In a selloff between its record high close of 4,796.56 on Jan. 3, 2022 and its low in October 2022, the S&P 500 tumbled 25%.
On Friday, the S&P 500 jumped 1.23% to end the session at 4,839.81 points.
“It really is an encouraging day in terms of the action, and 4,800 certainly has been a key level which has been difficult to surmount. So if we continue to move in this direction, that’s going to be a very positive sentiment sign,” said Lisa Erickson, head of public markets at U.S. Bank Wealth Management in Minneapolis.
Nvidia climbed 4.2% and Advanced Micro Devices rallied over 7% after server maker Super Micro Computer lifted its second-quarter profit forecast, sending its shares soaring 36%.
Investors exchanged $31 billion worth of Nvidia’s stock and $23 billion worth of AMD shares, higher turnover than any other company on Wall Street, according to LSEG data.
The Philadelphia SE Semiconductor index soared 4% to a record high, while the S&P 500 information technology sector index jumped more than 2% to a record highs.
Microsoft and Apple, the world’s two most valuable companies, both rose more than 1%.
Chipmaker stocks have gained since Taiwan Semiconductor Manufacturing Company, the world’s largest contract chipmaker, on Wednesday said it saw booming demand for high-end chips used in AI.
The Nasdaq jumped 1.70% to 15,310.97 points, while Dow Jones Industrial Average rose 1.05% to 37,863.80 points.

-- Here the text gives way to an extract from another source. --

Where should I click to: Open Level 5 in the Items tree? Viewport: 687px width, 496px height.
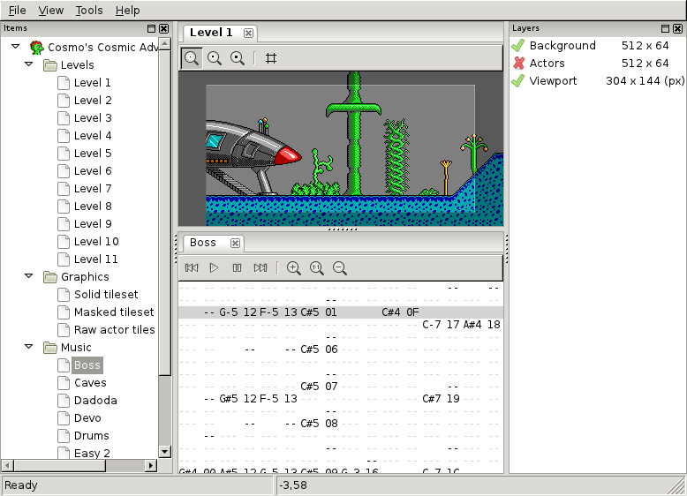(x=93, y=154)
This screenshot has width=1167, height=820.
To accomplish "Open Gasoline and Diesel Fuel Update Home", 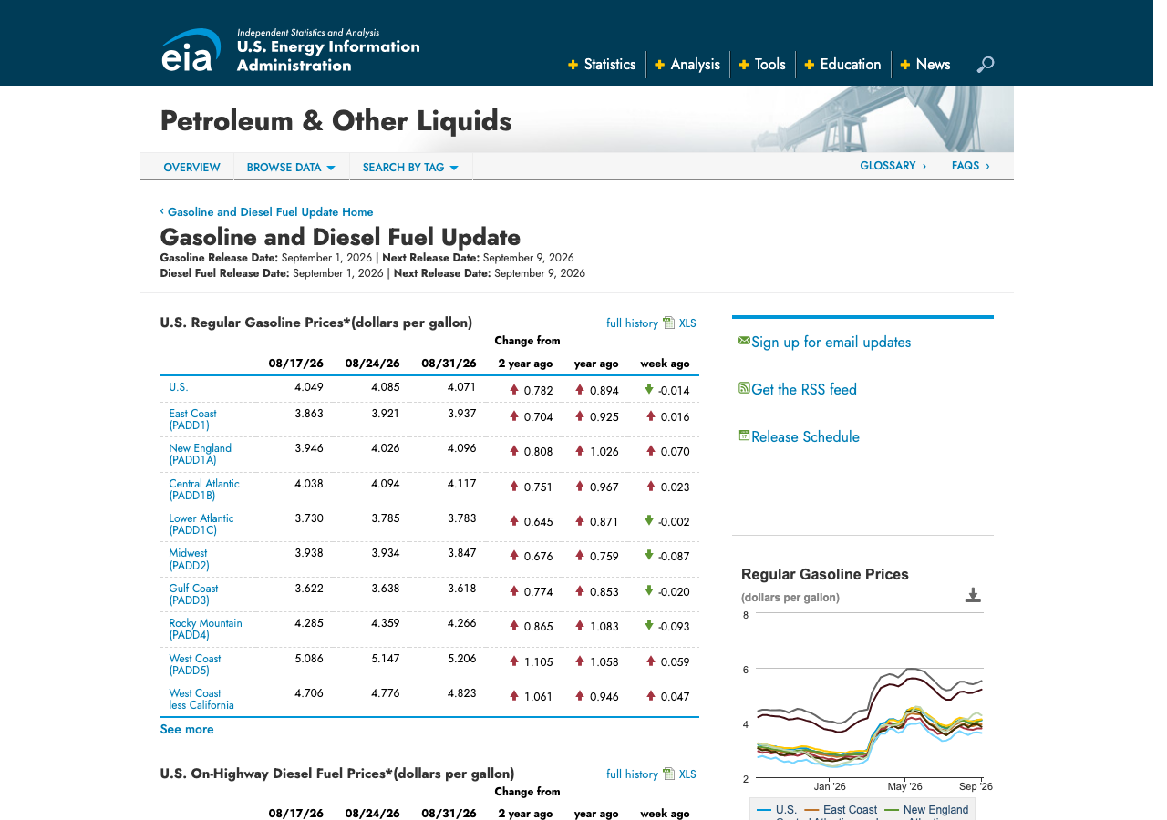I will click(270, 212).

Volume on U.S. exchanges was heavy, with 12.3 billion shares traded, compared to an average of 11.5 billion shares over the previous 20 sessions.
After surging through December, Wall Street treaded water in recent weeks as investors reined in expectations the Federal Reserve would start cutting interest rates as soon as March.

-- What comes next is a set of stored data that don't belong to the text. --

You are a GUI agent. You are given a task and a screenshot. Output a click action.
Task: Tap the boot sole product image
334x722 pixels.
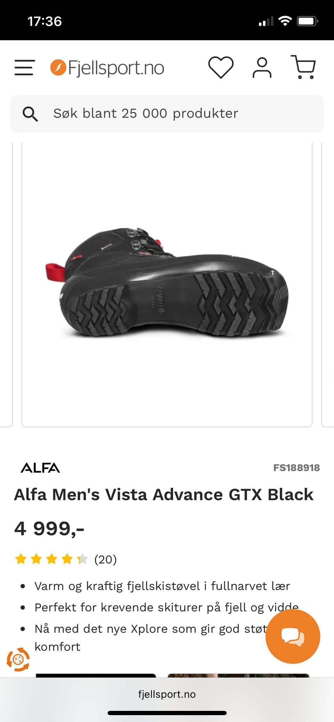167,283
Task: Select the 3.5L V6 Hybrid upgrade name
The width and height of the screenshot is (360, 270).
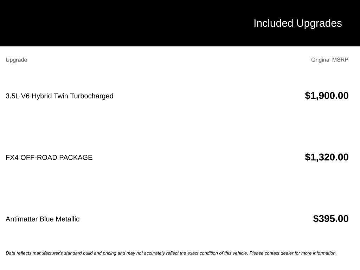Action: [x=59, y=96]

Interest rate traders now see a 52% chance of a March rate cut, according to the CME Group’s FedWatch Tool.
Stock investors were also cheered on Friday by the University of Michigan’s preliminary survey showing consumer sentiment improved in January to its highest level since the summer of 2021.
The S&P 500 could lose steam if companies reporting quarterly results over the next few weeks fail to justify relatively high valuations. Netflix reports on Tuesday, followed by Tesla on Wednesday.
“This new record level of the S&P 500 is sustainable as long as earnings meet expectations,” said Steve Sosnick, Chief Strategist at Interactive Brokers.
“If, on the other hand, we find out that the market has either gotten ahead of itself … or we get guidance from some of these companies that doesn’t match the bullish sentiment that’s being priced into them, that can be a real risk.”
Travelers Cos jumped 6.7% after the insurer’s fourth-quarter profit more than doubled, while State Street advanced 2.1% after the lender reported record net inflows in its Global Advisors unit in the fourth quarter.
Spirit Airlines rebounded 17% from losses earlier this week as it assessed options to refinance its 2025 debt maturities amid concerns over the airline’s ability to remain afloat.
iRobot slumped almost 27% after a report said the European Union’s competition watchdog plans to block Amazon.com’s $1.4-billion acquisition of the robot vacuum maker.
Advancing issues outnumbered falling ones within the S&P 500 by a 2.9-to-one ratio.
The S&P 500 posted 60 new highs and 3 new lows; the Nasdaq recorded 97 new highs and 191 new lows.